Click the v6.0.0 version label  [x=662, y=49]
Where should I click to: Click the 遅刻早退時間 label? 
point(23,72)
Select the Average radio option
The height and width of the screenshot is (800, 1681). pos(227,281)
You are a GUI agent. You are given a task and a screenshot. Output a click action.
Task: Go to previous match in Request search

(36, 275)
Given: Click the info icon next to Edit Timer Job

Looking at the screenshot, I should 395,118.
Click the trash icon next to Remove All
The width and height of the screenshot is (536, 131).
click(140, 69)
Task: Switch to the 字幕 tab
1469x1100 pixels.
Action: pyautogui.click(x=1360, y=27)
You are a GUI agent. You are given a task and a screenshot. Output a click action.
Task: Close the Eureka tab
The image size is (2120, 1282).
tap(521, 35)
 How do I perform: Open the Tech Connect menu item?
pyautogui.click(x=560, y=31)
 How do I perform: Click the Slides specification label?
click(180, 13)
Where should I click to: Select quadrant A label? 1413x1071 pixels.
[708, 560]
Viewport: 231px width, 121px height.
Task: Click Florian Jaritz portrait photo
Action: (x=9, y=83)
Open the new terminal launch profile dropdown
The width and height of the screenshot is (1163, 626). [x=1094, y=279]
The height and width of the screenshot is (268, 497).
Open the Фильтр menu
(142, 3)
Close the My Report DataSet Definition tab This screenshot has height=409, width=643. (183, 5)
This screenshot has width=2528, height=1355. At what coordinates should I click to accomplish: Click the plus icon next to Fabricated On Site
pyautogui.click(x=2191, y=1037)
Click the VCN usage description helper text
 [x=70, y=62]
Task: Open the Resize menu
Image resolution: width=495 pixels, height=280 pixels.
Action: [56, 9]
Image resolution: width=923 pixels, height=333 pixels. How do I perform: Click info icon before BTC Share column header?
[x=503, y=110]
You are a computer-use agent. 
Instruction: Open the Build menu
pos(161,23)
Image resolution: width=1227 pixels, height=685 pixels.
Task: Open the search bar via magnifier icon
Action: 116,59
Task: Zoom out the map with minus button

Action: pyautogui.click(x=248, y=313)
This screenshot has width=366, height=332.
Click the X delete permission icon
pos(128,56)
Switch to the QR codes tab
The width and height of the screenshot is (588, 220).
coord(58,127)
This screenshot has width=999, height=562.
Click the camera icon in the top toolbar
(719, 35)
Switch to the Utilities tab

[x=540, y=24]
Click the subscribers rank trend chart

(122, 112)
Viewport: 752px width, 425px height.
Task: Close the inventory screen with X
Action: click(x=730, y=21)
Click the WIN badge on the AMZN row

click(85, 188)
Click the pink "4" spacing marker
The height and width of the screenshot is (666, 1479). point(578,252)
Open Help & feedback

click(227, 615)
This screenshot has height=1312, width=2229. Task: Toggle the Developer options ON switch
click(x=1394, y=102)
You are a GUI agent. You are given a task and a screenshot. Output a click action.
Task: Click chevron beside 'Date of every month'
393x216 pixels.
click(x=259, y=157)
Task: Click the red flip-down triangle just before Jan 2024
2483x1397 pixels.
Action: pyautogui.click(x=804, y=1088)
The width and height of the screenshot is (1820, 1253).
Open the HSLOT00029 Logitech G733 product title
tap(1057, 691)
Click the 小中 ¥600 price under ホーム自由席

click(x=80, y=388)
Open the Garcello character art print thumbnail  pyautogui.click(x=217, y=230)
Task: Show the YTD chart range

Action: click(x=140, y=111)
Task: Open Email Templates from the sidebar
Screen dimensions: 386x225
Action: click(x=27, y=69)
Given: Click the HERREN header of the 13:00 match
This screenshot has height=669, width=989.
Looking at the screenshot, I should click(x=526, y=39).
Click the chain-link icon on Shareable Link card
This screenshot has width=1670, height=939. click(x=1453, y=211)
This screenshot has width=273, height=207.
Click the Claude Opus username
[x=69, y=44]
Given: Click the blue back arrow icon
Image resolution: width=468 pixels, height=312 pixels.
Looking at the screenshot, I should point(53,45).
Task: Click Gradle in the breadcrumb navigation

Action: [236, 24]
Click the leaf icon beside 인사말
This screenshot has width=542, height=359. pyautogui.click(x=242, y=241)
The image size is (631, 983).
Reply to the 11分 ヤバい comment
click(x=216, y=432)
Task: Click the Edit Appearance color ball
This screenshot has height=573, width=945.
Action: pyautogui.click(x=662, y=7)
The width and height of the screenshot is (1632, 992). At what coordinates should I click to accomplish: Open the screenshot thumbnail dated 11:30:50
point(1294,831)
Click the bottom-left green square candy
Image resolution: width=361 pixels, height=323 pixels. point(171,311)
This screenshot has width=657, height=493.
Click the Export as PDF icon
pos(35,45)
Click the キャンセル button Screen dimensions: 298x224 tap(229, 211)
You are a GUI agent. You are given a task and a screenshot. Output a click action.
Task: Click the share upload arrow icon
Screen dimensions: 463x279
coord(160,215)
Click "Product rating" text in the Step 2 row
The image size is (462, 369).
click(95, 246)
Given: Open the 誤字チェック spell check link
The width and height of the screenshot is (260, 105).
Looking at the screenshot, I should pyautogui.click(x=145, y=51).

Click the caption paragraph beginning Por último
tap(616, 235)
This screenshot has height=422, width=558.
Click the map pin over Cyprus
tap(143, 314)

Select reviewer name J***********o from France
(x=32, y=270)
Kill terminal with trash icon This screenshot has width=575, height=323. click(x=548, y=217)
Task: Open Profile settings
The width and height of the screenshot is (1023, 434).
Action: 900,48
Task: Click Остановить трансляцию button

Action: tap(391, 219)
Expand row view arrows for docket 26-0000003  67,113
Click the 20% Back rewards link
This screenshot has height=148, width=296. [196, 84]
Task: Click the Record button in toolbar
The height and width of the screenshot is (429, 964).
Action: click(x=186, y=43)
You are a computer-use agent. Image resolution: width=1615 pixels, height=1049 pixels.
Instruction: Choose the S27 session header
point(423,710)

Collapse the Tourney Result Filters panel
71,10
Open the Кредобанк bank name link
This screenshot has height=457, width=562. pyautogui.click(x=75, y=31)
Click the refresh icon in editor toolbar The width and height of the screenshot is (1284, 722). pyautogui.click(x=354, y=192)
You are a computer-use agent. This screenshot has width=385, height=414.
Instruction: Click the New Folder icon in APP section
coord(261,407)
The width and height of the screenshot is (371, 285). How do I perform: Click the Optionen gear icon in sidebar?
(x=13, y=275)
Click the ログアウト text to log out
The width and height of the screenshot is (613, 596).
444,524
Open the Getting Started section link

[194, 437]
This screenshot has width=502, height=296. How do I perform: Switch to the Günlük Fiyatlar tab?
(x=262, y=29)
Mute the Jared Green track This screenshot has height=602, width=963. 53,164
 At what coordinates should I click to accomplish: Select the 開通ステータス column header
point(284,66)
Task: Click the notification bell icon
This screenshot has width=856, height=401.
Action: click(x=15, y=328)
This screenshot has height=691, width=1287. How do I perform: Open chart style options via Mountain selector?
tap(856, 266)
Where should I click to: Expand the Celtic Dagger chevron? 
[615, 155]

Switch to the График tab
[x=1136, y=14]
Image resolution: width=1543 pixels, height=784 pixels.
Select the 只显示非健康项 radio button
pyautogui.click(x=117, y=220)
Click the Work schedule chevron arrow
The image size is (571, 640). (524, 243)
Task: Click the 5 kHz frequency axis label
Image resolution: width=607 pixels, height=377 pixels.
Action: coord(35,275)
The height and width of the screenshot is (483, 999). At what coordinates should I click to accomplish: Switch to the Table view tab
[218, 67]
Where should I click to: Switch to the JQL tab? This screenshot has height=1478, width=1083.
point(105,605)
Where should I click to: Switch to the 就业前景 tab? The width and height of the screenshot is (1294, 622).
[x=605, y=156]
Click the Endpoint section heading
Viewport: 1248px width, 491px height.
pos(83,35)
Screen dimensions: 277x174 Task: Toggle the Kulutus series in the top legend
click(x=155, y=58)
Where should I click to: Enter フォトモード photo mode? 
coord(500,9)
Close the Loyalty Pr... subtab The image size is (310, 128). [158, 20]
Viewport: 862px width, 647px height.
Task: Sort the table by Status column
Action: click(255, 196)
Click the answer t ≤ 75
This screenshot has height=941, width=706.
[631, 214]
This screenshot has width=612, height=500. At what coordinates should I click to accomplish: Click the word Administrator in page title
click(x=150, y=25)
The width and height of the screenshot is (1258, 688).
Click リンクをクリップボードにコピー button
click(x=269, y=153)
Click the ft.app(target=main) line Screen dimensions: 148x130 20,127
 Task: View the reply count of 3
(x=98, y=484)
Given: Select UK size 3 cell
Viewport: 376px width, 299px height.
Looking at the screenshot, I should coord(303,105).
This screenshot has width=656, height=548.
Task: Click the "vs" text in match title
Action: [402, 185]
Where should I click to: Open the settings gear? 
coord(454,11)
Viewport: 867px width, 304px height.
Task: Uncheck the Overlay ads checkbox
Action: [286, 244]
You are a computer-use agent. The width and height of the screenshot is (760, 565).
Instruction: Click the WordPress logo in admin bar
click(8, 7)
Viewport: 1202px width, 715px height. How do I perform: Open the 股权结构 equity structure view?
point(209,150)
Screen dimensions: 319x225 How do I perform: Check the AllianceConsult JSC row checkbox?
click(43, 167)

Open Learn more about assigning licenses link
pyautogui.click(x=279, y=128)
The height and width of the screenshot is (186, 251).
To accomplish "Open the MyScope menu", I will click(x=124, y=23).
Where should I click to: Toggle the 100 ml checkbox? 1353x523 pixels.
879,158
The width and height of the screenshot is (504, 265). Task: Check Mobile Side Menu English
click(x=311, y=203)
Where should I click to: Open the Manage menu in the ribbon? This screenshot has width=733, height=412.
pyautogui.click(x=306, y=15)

────────────────

Can you arrange the data from the start through the line containing "The height and width of the screenshot is (800, 1681)." as a two-column CSV with the headers input and output, one row per item? Put each field in quotes and replace any line breaks inside a field with spaces.

input,output
"Click the v6.0.0 version label","[x=662, y=49]"
"Where should I click to: Click the 遅刻早退時間 label?","point(23,72)"
"Select the Average radio option","The height and width of the screenshot is (800, 1681). pos(227,281)"